This prospectus supplement relates to the issuance and sale of up to $50,000,000 of our common stock from time to time through or to our sales agent, B. Riley Securities, Inc. (the “Agent” or “B. Riley”). We have entered into an At Market Issuance Sales Agreement with the Agent relating to the shares of our common stock offered by this prospectus supplement.
You should read this prospectus supplement, including any information incorporated herein by reference, carefully before you invest.
Our common stock is quoted on the Nasdaq Global Select Market (“Nasdaq”), under the symbol “ALNA”. On March 26, 2021 the closing price of our common stock as reported on Nasdaq was $1.43 per share.
Sales of shares of our common stock, if any, under this prospectus supplement may be made by any method deemed to be an “at the market offering” as defined in Rule 415 under the Securities Act of 1933, as amended (the “Securities Act”). There is no arrangement for funds to be received in any escrow, trust or similar arrangement.
Unless we and the Agent otherwise agree, we will pay the Agent a commission of up to 3.0% of the gross proceeds of the sale price per share provided, however, if we request that the Agent acquire the shares of our common stock as a principal, then we will negotiate with the Agent in good faith to establish a commission rate (which may be accomplished through a discount) of up to 5.0%. The net proceeds to us that we receive from sales of our common stock will depend on the number of shares actually sold and the offering price for such shares. We estimate the maximum total expenses of this offering will be approximately $200,000, excluding underwriting discounts and commissions. If 34,965,034 shares of common stock were sold at a price of $1.43 per share, the closing price per share on March 26, 2021, we would receive approximately $50,000,000 in gross proceeds, or approximately $48,300,000 in estimated net proceeds. The actual proceeds to us will depend on the number of shares we sell and the price in such sales.
In connection with the sale of common stock on our behalf, the Agent will be deemed to be an “underwriter” within the meaning of the Securities Act, and the compensation of the Agent will be deemed to be underwriting commissions or discounts. We have agreed to provide indemnification and contribution to the Agent against certain liabilities, including liabilities under the Securities Act.
We have terminated our Sales Agreement with Cowen and Company, LLC, dated December 3, 2018 (the “Cowen Agreement”), and during the duration of this offering we are no longer offering any securities pursuant to the prospectus supplement filed with the Securities and Exchange Commission (the “SEC”) on December 27, 2018, relating to the offer and sale of shares of our common stock under the Cowen Agreement.

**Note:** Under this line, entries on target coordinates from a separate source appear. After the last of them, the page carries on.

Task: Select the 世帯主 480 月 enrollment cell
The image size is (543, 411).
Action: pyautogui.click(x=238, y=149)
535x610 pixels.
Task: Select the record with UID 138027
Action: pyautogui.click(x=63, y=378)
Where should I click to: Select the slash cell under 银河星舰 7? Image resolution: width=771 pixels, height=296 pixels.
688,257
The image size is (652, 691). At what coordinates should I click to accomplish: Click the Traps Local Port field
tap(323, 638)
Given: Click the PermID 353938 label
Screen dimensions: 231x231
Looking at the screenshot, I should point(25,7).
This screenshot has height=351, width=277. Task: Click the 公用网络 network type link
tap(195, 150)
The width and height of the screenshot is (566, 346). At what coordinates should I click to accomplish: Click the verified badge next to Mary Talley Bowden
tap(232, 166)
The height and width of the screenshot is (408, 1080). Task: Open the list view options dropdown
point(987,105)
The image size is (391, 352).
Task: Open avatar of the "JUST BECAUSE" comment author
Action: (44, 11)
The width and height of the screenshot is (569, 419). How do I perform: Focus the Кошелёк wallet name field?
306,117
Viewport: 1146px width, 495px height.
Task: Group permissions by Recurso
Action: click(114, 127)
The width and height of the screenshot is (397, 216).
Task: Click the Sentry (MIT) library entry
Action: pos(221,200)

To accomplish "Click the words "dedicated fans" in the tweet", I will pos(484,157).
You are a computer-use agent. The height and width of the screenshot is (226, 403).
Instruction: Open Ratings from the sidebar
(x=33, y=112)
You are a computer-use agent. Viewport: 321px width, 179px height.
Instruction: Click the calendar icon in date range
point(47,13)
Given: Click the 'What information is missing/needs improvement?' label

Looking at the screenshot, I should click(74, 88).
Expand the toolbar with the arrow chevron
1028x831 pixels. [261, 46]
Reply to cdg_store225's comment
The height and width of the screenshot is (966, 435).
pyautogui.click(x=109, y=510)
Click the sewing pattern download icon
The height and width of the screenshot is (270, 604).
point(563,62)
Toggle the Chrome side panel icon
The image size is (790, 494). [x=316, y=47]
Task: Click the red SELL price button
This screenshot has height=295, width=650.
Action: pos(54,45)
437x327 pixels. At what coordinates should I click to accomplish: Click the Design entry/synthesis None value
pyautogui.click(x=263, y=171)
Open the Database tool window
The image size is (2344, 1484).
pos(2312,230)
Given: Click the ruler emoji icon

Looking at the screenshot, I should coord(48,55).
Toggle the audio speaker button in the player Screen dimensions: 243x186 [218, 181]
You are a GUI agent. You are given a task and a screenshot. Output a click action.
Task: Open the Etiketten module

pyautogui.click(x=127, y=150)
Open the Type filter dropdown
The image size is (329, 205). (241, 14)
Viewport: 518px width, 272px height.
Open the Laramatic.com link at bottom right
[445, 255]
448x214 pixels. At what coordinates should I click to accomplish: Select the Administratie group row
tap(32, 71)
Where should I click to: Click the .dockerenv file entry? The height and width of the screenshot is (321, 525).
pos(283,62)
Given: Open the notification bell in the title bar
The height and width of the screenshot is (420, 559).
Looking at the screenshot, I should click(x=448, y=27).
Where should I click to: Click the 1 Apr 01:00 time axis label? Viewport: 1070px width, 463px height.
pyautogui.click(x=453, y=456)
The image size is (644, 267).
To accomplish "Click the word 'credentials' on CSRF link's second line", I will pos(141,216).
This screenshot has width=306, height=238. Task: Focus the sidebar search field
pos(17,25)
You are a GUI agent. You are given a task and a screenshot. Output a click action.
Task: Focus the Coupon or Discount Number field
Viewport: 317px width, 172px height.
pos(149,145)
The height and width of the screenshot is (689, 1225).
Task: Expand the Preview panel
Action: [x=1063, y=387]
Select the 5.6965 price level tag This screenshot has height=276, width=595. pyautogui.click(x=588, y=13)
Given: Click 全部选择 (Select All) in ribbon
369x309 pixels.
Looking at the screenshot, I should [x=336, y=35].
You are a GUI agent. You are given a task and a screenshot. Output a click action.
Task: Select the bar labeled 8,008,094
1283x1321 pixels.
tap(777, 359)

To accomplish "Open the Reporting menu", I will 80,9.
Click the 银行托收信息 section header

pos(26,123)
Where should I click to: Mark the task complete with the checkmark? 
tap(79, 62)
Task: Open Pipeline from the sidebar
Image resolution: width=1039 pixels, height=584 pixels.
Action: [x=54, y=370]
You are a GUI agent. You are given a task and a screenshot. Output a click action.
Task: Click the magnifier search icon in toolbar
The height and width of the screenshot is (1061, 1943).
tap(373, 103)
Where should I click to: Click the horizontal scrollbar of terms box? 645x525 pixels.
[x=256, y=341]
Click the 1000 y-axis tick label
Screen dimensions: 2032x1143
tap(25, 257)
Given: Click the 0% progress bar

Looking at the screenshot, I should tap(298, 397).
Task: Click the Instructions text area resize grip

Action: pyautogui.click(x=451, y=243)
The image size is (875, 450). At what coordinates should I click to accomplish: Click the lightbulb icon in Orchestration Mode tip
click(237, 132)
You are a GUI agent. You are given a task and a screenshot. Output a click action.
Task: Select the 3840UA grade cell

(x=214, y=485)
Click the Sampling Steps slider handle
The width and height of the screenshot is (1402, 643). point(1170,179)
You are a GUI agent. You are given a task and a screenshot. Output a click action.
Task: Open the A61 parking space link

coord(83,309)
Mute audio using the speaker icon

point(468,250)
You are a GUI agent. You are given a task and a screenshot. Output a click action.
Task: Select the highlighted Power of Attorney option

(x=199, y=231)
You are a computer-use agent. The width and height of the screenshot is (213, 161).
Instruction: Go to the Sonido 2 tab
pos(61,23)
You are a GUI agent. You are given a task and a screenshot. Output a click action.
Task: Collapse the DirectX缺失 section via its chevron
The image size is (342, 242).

Investing in these securities involves a high degree of risk. See “Risk Factors” on page S-8 of this prospectus supplement and any similar section contained in the accompanying prospectus and in the documents that are incorporated by reference herein and therein.
Neither the SEC nor any state securities commission has approved or disapproved of these securities or passed upon the adequacy or accuracy of this prospectus supplement. Any representation to the contrary is a criminal offense.